To establish evidence for the validity and reliability of three commonly used pain
scales in dogs when assessed by video by specialists in anesthesia.
Mixed-method test–retest observational study.
A group of six American College of Veterinary Anesthesia and Analgesia board-certified
specialists and 31 postoperative dogs.
The evaluators scored 31 dogs using a visual analogue scale (VAS), numeric rating
scale (NRS), and Glasgow pain scale (GPS). The evaluators individually scored the
dogs using all three scales together and subsequently, at 3 month intervals, using
each of the scales apart. Then, all evaluators in one room reviewed 23 of the videos.

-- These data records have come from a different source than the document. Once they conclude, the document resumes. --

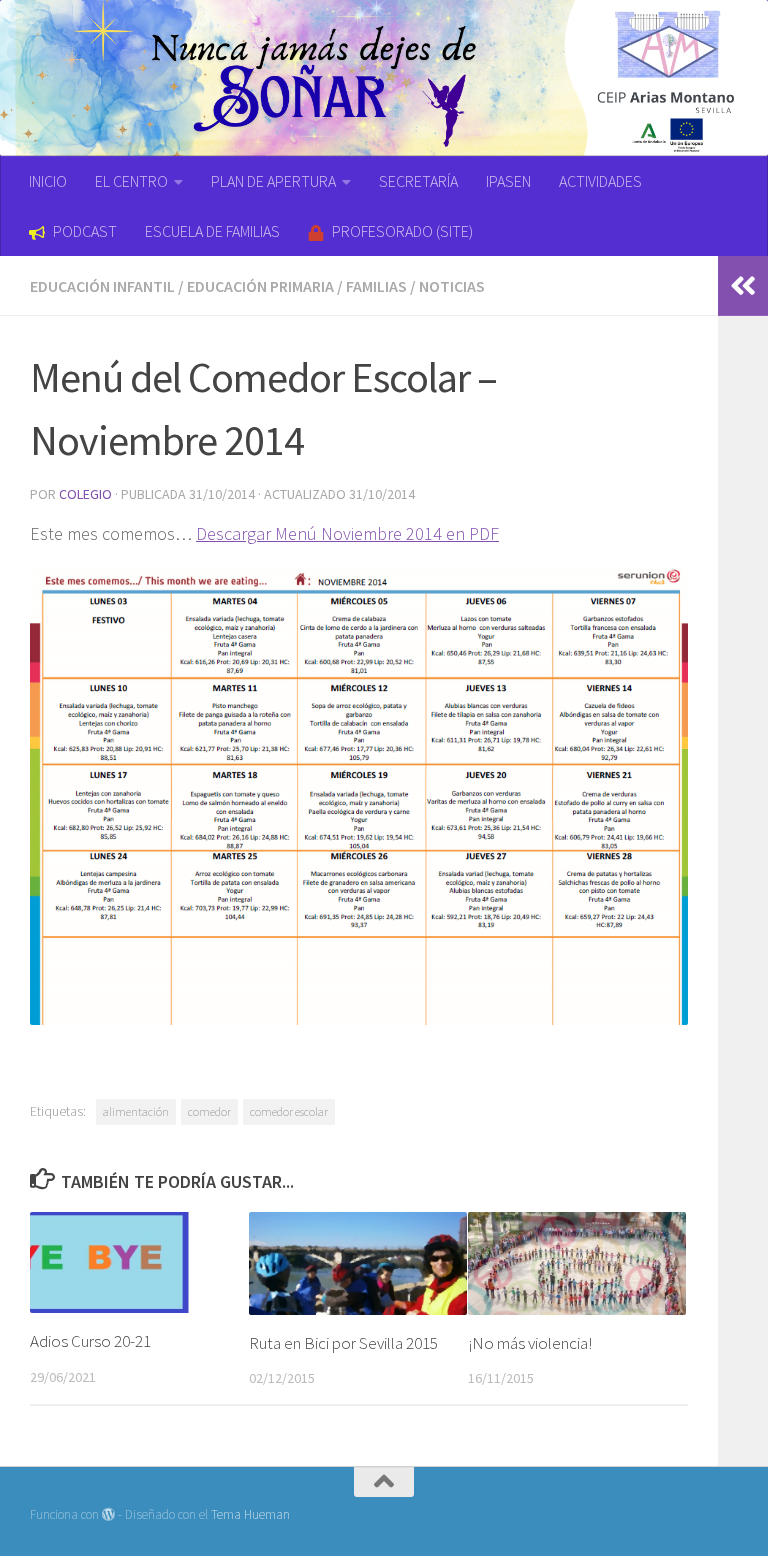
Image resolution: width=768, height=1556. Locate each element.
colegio (85, 494)
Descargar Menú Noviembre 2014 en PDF (347, 533)
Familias (376, 286)
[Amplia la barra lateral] (743, 286)
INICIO (48, 181)
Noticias (452, 286)
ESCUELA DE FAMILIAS (212, 231)
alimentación (136, 1111)
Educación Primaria (260, 286)
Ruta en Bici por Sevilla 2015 (343, 1343)
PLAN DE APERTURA (273, 181)
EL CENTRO (131, 181)
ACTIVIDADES (600, 181)
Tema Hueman (250, 1514)
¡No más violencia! (530, 1343)
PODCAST (85, 231)
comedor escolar (289, 1111)
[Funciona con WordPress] (108, 1514)
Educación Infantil (102, 286)
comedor (209, 1111)
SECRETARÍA (418, 181)
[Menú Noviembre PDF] (359, 796)
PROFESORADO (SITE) (402, 231)
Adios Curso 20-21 (90, 1341)
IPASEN (508, 181)
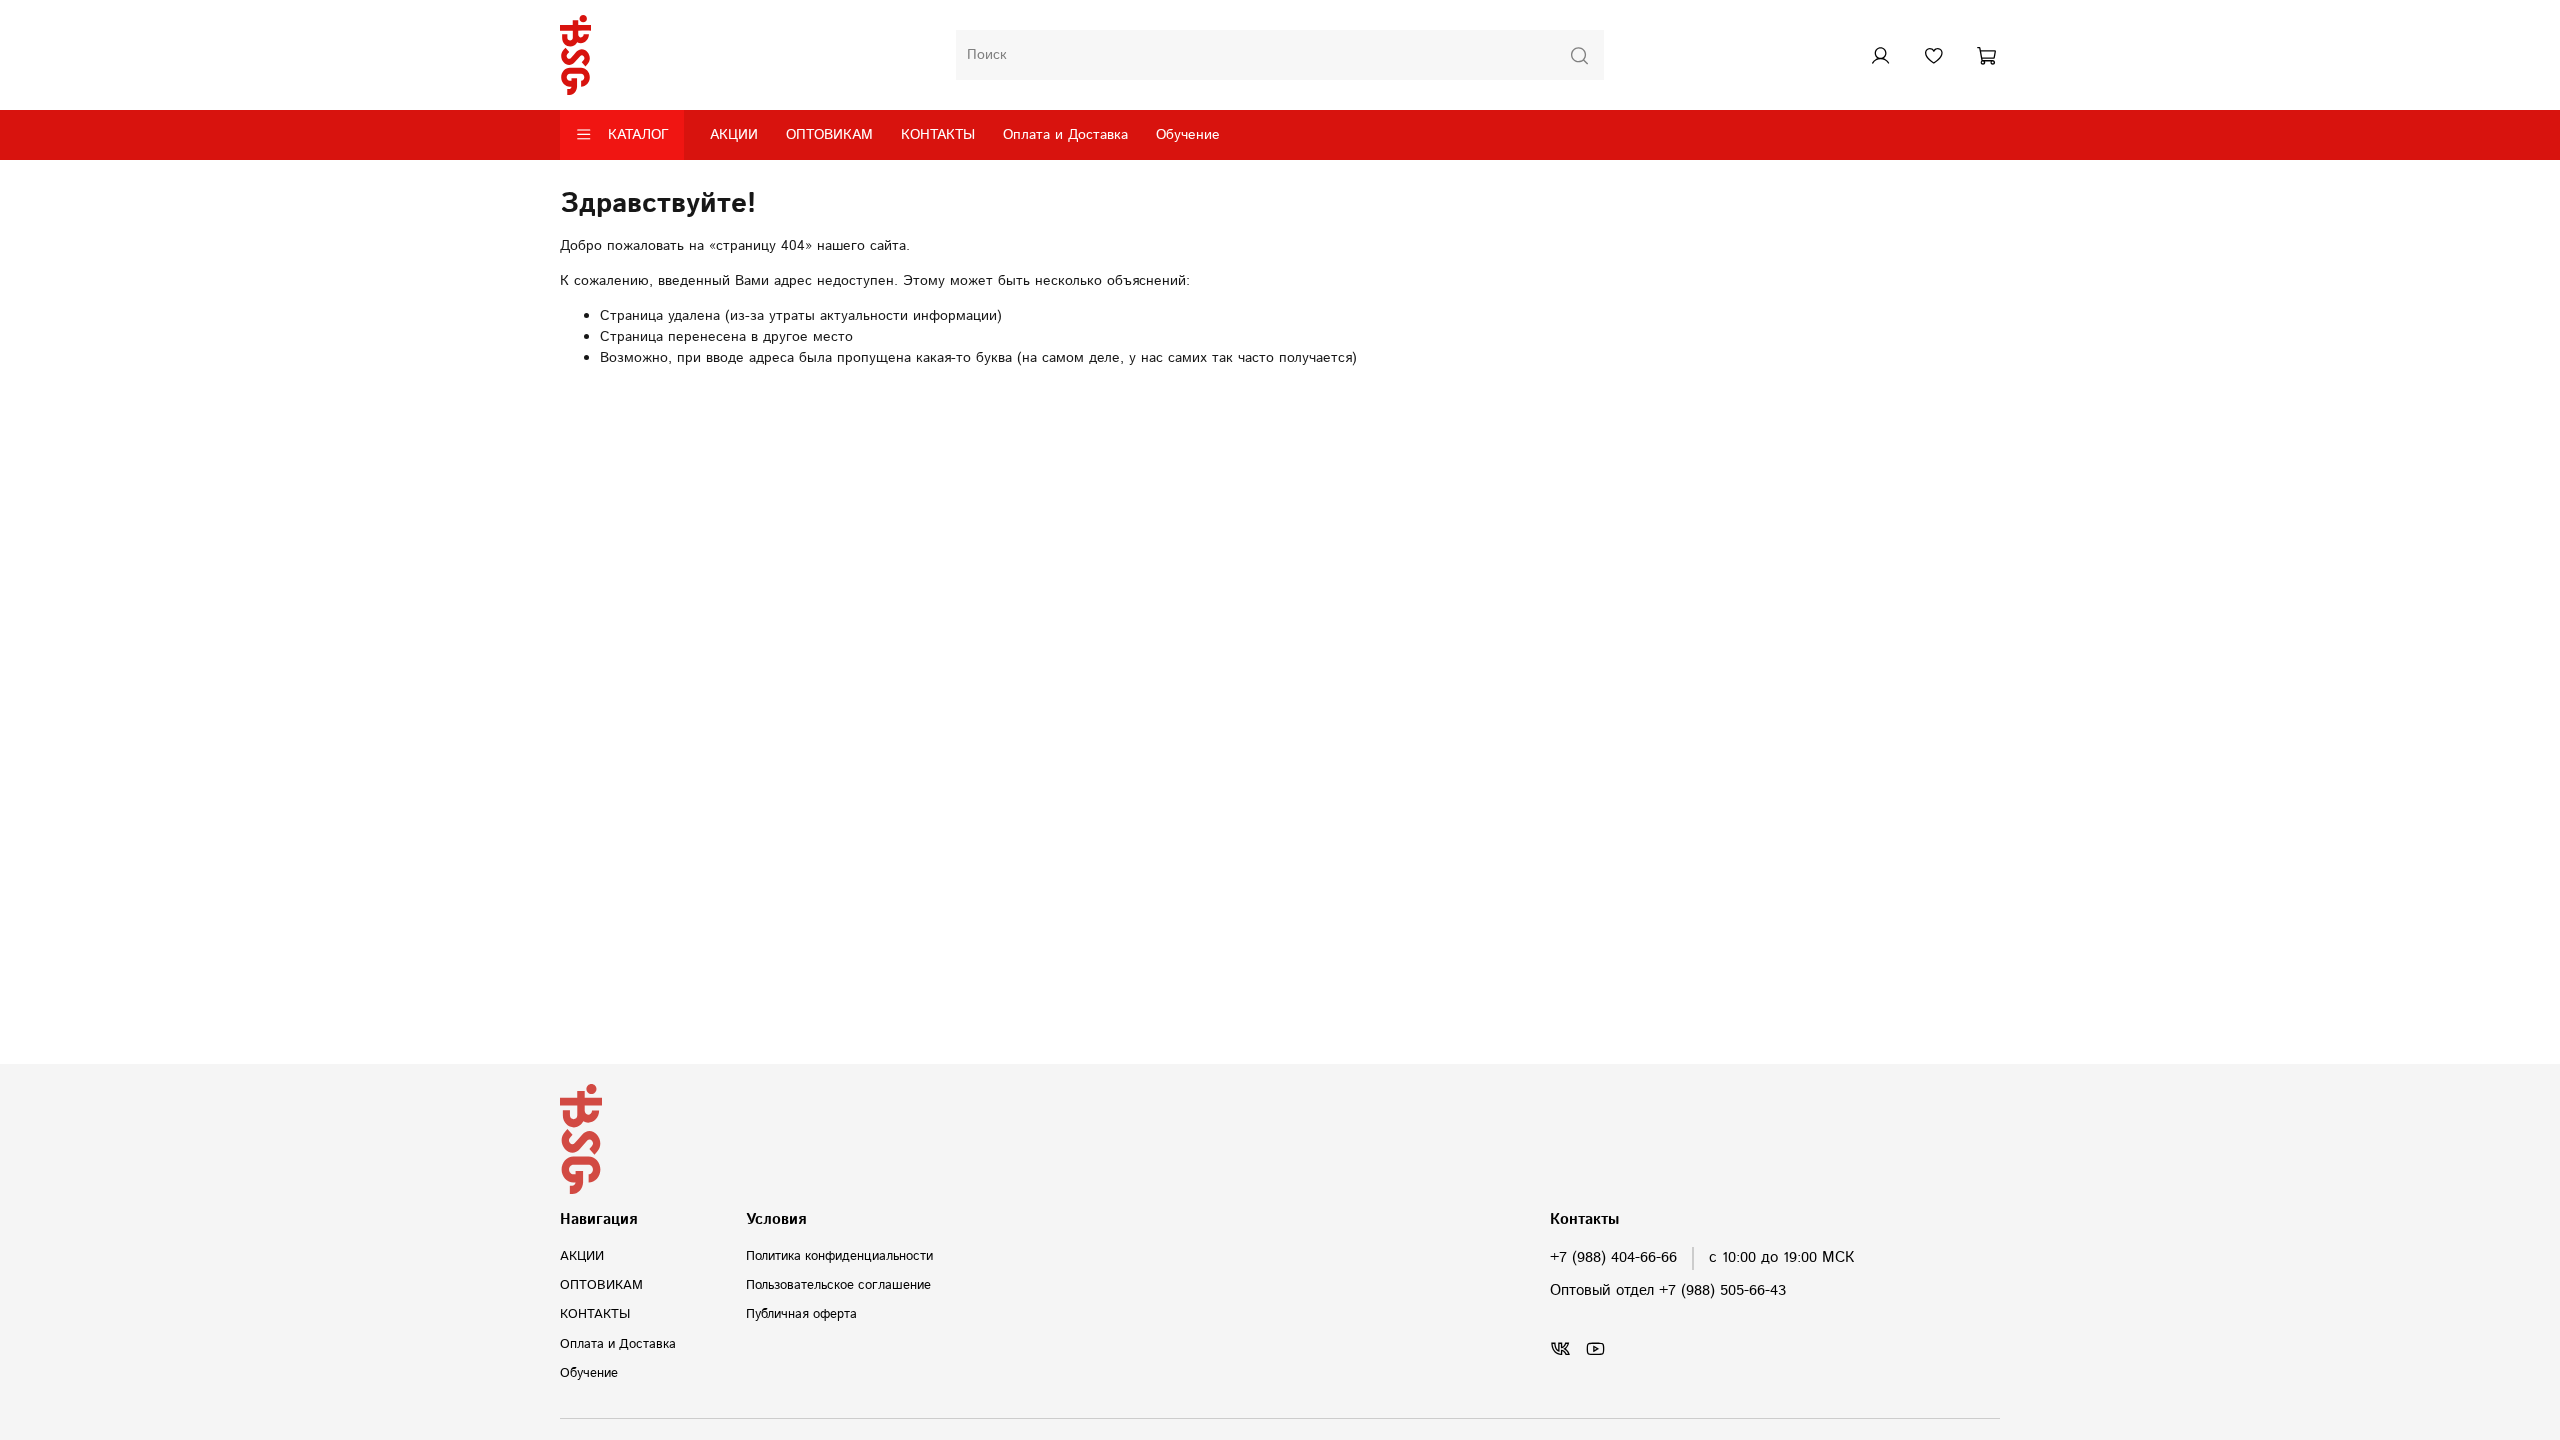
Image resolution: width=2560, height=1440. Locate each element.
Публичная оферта (801, 1314)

A camera was positioned for video and audio recording of discussion about the videos.
Intra- and interobserver reliability was determined using a two-way random model intra-class
correlation coefficient (ICC).
Linear regression indicated a strong correlation among all scales when assigned together
(VAS versus NRS, p < 0.0001, R2 = 0.93; VAS versus GPS, p < 0.0001, R2 = 0.59; and NRS versus GPS, p < 0.0001, R2 = 0.61) and apart (VAS versus NRS, p < 0.0001, R2 = 0.68; VAS versus GPS, p < 0.0001, R2 = 0.40; and NRS versus GPS, p < 0.0001, R2 = 0.47). Posture, appearance, vocalization, stiffness, interaction between the animal
and a person and response to palpation were identified as important variables for
assessing pain. Intra-observer reliability produced average ICC values of 0.90 for
VAS, 0.89 for NRS and 0.85 for GPS. Interobserver reliability produced average ICC
values when scores were assigned together (VAS: 0.93, NRS: 0.93 and GPS: 0.93) and
when done separately (VAS: 0.91, NRS: 0.93 and GPS: 0.95).
Conclusions and clinical relevance
The preferred use of the VAS and NRS over the use of the GPS should be cautiously
considered for research applications when experts are observers. Revisions of the
GPS to clarify descriptors and remove or modify items that may not be associated with
pain in dogs should be considered.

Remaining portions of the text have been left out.